B. L'ÉTAT CENTRAL GARANT DU PATRIMOINE NATIONAL
La
protection du patrimoine monumental repose donc, à la base, sur le
propriétaire des monuments, privé et public. Mais, s'agissant
d'un bien public, il revient à l'État de s'assurer que
l'intérêt public qui s'attache à la conservation de
certains biens, du point de vue de l'Histoire où de l'art, est bien pris
en compte par leurs propriétaires.
L'instruction de l'An II sur la manière d'inventorier et de conserver
adressée aux administrateurs de la République au sujet des
édifices et des oeuvres d'art, était particulièrement
claire à cet égard, lorsqu'elle affirmait :
« Vous n'êtes que les dépositaires d'un bien dont la
grande famille a le droit de vous demander compte ».
Le rôle de l'État central est d'abord celui d'un
régulateur, auquel il incombe de parvenir à la fixation de lignes
directrices cohérentes avec les contraintes, notamment
budgétaires et politiques, résultant des sacrifices susceptibles
d'être supportés par les citoyens ; il est aussi de
définir des règles, ainsi que se donner les moyens d'intervenir
pour en surveiller l'application.
Le cadre législatif et réglementaire peut-il rester
inchangé dans un contexte de patrimonialisation
généralisée de l'environnement ? Ceci est d'autant
plus difficile que se dessine une redistribution de rôles entre
l'État central et les acteurs de terrain que sont les
collectivités territoriales.
1. Les débats préalables
La
«
dilation indéfinie
» de la notion de
patrimoine «
jusqu'aux frontières du flou et de
l'incertain
», pour reprendre la formule de Pierre Nora, ne
constitue pas seulement un problème intellectuel de nature à
susciter des réflexions dans les colloques ou les éditoriaux des
journaux spécialisés ; c'est aussi une question de politique
budgétaire.
L'hypertrophie de la notion conduit à la multiplication des demandes de
soutien au titre de la protection du patrimoine et à la tentation pour
la puissance publique de répondre à toutes les sollicitations.

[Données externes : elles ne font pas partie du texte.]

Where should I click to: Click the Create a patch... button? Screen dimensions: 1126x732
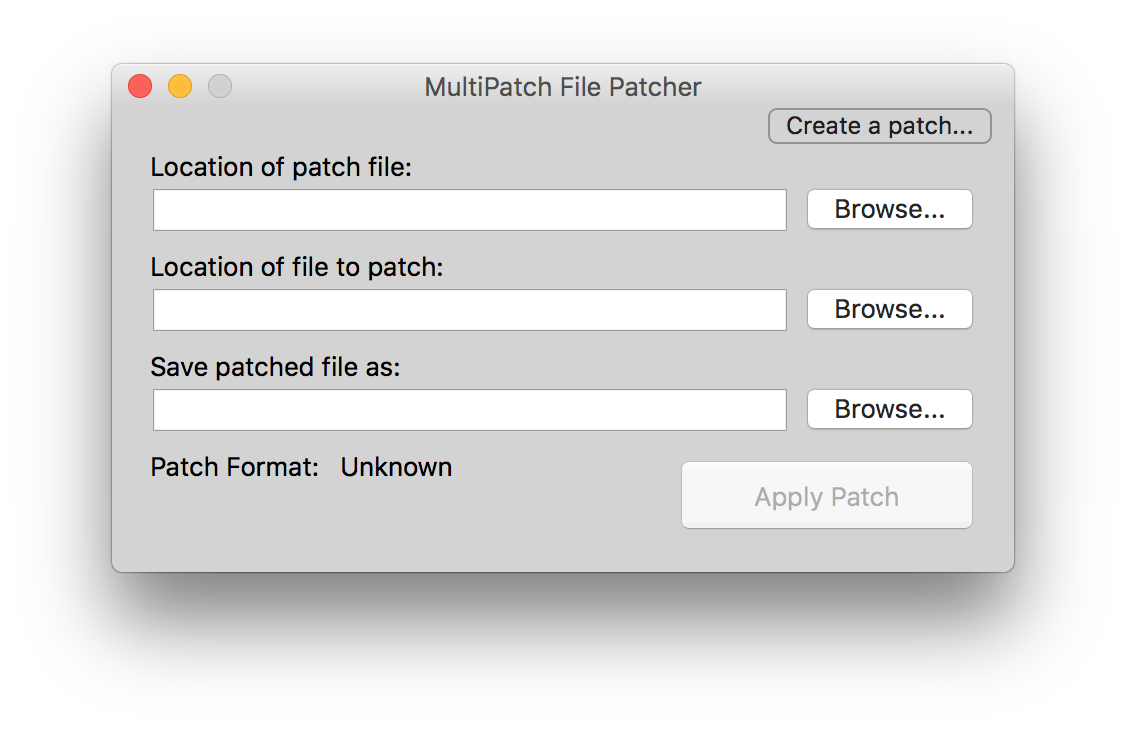pos(879,126)
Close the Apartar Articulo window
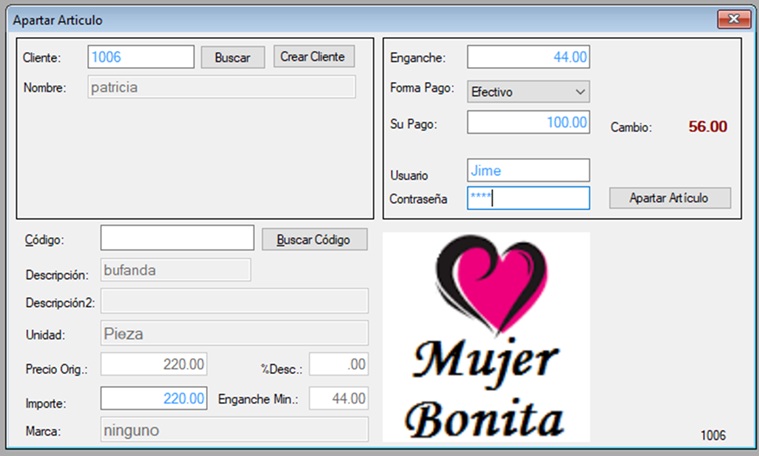Screen dimensions: 759x456 tap(735, 19)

Mais est-ce vraiment possible ?
Le rôle de l'État, c'est de fixer les règles du jeu ;
mais pour ce faire, il lui faut, au préalable, créer les
conditions permettant de faire jouer l'interaction entre science et conscience
du patrimoine, techniciens et citoyens afin de définir les lignes
directrices qui permettront de procéder aux arbitrages que rendent
nécessaires des ressources limitées.